As yet unflown, even as a prototype, the Alice has not been seen in full-size form until this week. An all-electric aircraft, it is ultimately intended to satisfy FAR Part 135 regulations for commuter services, but the first step is to meet Part 23/CS 23 certification criteria for shorter-range air taxi operations. Propelled by three 350-hp (260-kW) electric motors, each driving a pusher propeller, the highly streamlined design will, in its commuter version with a 900 kWh Li-ion battery, transport nine passengers up to 565 nm (1,046 km) at a cruising speed of 240 kt. (444 km/h), producing only low noise and no emissions in the process.
Japan’s second-generation military jet transport comes to Paris for the first time in the form of the newly completed seventh of some 60 required by the Air Self-Defense Force for replacement of C-1s and Lockheed Martin C-130 Hercules. After some engineering problems, the prototype first flew in January 2010, while in March 2017, the first three were handed over to a regular squadron of the Japan ASDF. More recently, the second prototype has been modified as an RC-2 electronic intelligence-gathering platform. Japan’s earlier reluctance to export military equipment is now a thing of the past, and both C-2 and its fellow P-1 maritime patroller are being promoted in Europe.
Although employed as a helicopter pilot trainer by the Russian Aerospace Forces, the Ansat proved difficult to certify for the civil market on account of its fly-by-wire controls. Eventually, the Kazan bureau reverted to hydromechanical linkages and the aircraft resumed its career upon receipt of a type certificate in August 2013. After a slow start, civil sales have gathered momentum – most notably in the medical evacuation field, with the Russian State Transport Leasing Company (GTLK) buying annual batches for issue to regional emergency units. Police and VIP Ansat versions are also offered.
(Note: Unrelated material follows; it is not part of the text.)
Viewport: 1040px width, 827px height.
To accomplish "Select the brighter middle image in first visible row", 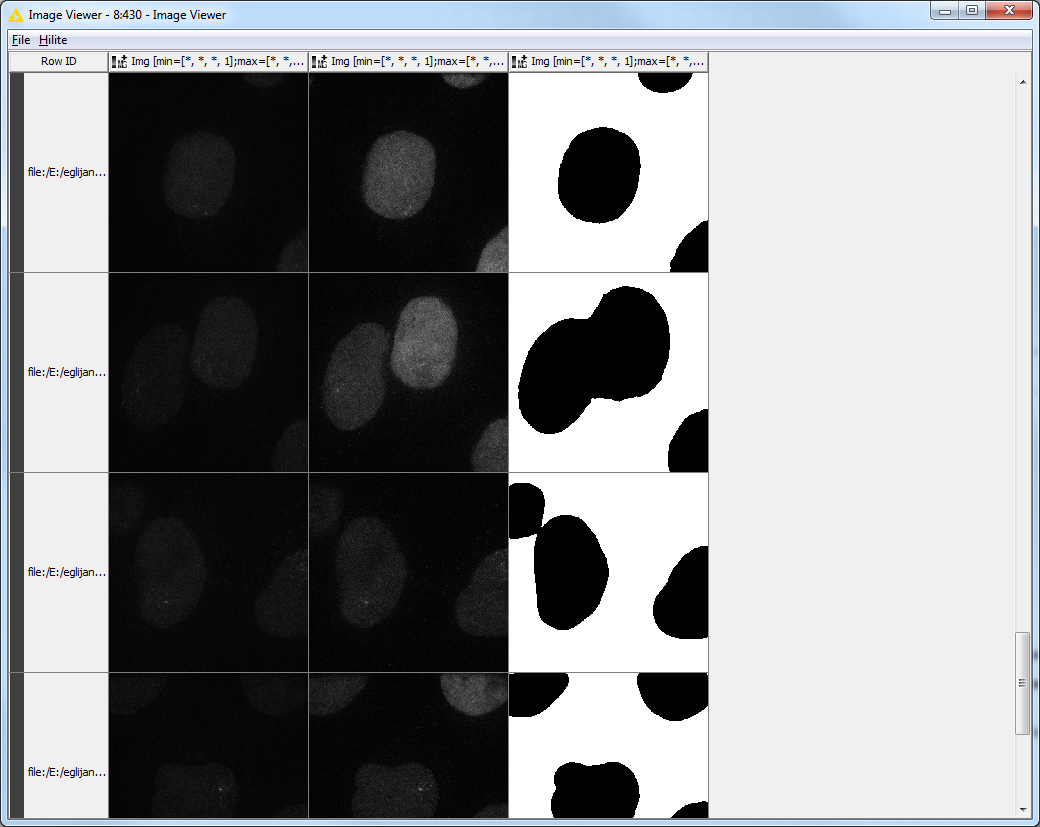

This logical upward progression from the PC-12 turboprop is a twin-jet business aircraft accommodating up to 12 persons, including one or two pilots, and featuring its forebear’s generously sized cargo door and ability to operate from semi-prepared airstrips. Announced at the EBACE show at Geneva in May 2014, it flew for the first time in May 2015 and received its type certificate in December 2017. Production is now in hand for customers including Australia’s Royal Flying Doctor Service and the air forces of Botswana and Switzerland.
Quest Kodiak 100
Another aircraft that has taken a long time to appear in Paris, the Kodiak has been flying in the U.S. since 2004 and made its European debut at Friedrichshafen’s light aviation show in April 2015. Almost 300 have been delivered to operators in more than 20 countries – notably including China – for passenger transport, light freight and sport-parachuting use. Several are flown on twin floats. In a surprise move as the Show opened, the French company Daher (as in TBM series of business turboprops) announced its purchase of Idaho-based Quest, although there are no known plans to move the production line.